Task statement: Return every line from the listing where the word "gear" occurs.

[Opening Stored data section]

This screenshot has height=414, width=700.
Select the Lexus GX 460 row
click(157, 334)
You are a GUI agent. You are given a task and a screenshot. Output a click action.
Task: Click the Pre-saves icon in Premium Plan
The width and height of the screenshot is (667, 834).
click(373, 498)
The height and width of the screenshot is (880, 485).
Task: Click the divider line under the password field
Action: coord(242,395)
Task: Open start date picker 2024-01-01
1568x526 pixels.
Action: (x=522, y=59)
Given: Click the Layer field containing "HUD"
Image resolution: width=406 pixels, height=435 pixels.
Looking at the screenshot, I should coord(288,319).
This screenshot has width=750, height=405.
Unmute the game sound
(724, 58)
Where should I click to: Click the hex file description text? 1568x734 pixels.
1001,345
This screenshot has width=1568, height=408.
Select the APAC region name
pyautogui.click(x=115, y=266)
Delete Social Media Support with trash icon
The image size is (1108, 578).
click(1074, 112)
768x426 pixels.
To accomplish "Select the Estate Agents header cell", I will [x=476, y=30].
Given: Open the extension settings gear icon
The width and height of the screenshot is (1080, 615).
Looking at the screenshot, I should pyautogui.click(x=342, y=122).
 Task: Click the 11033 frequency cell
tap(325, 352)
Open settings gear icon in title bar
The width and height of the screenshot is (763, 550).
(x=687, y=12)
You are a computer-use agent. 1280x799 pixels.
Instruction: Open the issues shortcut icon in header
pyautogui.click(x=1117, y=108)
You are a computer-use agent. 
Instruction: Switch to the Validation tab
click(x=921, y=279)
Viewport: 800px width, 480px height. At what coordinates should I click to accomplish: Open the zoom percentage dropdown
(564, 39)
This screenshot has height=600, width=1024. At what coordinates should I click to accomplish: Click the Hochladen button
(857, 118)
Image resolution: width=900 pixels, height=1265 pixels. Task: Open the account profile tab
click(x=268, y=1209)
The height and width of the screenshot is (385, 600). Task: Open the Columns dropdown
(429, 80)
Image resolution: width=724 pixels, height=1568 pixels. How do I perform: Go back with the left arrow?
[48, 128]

[Closing Stored data section]

Solution below:
Given: Open the extension settings gear icon
Open settings gear icon in title bar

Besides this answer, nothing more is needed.